By: Anya Li
Scientists have wondered for years about where the infamous Black Death pandemic originated. Now, a group of researchers says the pulp of teeth from those buried in the 14th century has given them the answer.
Scientists suggest the Black Death arrived in 1338 or 1339 near Issyk-Kul, a lake in a mountainous area west of China in present-day Kyrgyzstan. The plague was said to have first infected people in a small nearby settlement of traders 8 years before it came up in Eurasia, killing approximately 60 percent of the population. Many bodies infected with the plague were found in this region, which is what led scientists to believe that this is where the disease began spreading.
Wolfgang Haak and Johannes Krause of the Max Planck Institutes for Evolutionary Anthropology and Science of Human History in Germany led the investigation, and they were joined by Philip Slavin of the University of Stirling in Scotland.
The bubonic plague was the bacterial infection responsible for the notorious Black Death pandemic and is named after the telltale black spots that appeared on those infected. It is caused by a bacterium called Yersinia pestis, which is carried in the bite of fleas that live on rodents. The disease is still present today, carried still by rodents, and can be found on every continent except Australia. Nowadays, though, the plague is very treatable and can be cured using antibiotics.
The well-known 14th-century pandemic was actually the second large Y. pestis outbreak, with the first being the Plague of Justinian in the 6th century, said Mary Fissell, a medical historian at Johns Hopkins University. However, the Black Death is often considered one of, if not the deadliest, pandemics in human history.

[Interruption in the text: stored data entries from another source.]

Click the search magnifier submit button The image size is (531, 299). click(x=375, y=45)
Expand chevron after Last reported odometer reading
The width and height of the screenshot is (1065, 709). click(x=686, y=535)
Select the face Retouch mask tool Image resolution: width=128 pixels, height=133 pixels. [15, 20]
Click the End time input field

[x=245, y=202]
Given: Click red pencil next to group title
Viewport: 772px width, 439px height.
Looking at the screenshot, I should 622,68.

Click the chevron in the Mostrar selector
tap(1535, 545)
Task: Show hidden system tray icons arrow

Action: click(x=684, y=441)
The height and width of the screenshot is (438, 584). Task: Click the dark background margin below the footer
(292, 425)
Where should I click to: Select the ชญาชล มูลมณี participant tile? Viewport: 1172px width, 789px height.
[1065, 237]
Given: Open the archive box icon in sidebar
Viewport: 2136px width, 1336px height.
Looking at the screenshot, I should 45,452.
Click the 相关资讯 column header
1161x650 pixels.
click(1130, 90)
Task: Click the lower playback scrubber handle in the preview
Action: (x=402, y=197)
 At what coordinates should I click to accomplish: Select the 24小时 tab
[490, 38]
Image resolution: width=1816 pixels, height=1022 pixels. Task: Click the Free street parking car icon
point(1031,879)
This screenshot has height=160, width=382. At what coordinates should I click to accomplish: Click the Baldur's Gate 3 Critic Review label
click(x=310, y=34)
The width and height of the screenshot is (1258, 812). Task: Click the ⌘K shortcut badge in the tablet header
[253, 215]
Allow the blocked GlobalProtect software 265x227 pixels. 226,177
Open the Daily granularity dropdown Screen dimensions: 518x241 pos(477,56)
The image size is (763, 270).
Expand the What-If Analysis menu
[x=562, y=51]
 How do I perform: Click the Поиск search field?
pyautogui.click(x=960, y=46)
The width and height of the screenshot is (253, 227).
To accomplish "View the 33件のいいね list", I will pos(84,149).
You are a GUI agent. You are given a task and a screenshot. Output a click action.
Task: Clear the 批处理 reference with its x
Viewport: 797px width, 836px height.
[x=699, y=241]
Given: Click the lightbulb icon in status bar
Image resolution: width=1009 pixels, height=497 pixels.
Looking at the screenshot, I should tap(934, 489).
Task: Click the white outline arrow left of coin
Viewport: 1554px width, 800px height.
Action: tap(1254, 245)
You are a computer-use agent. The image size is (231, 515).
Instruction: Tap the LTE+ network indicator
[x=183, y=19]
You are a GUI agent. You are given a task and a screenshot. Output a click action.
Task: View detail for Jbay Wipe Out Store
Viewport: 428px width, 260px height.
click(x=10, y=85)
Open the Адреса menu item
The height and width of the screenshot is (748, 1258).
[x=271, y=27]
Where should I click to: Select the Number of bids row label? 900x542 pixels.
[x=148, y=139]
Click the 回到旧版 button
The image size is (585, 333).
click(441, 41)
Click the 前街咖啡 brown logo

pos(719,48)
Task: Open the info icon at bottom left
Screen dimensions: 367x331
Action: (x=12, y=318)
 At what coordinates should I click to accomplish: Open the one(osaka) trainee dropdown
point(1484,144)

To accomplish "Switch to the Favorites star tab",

Giovanni Boccaccio, an Italian writer, and poet who lived through the plague when it hit Florence wrote a lot about the ordeal in his works, sharing that it “showed its first signs in men and women alike by means of swellings either in the groin or under the armpits, some of which grew to the size of an ordinary apple and others to the size of an egg, and the people called them buboes.” This often signaled “impending death.”
Historians traced the outbreak’s path, finding it began in China or near the western border of the country and moved along trade routes, eventually arriving in Europe, North Africa, and the Middle East.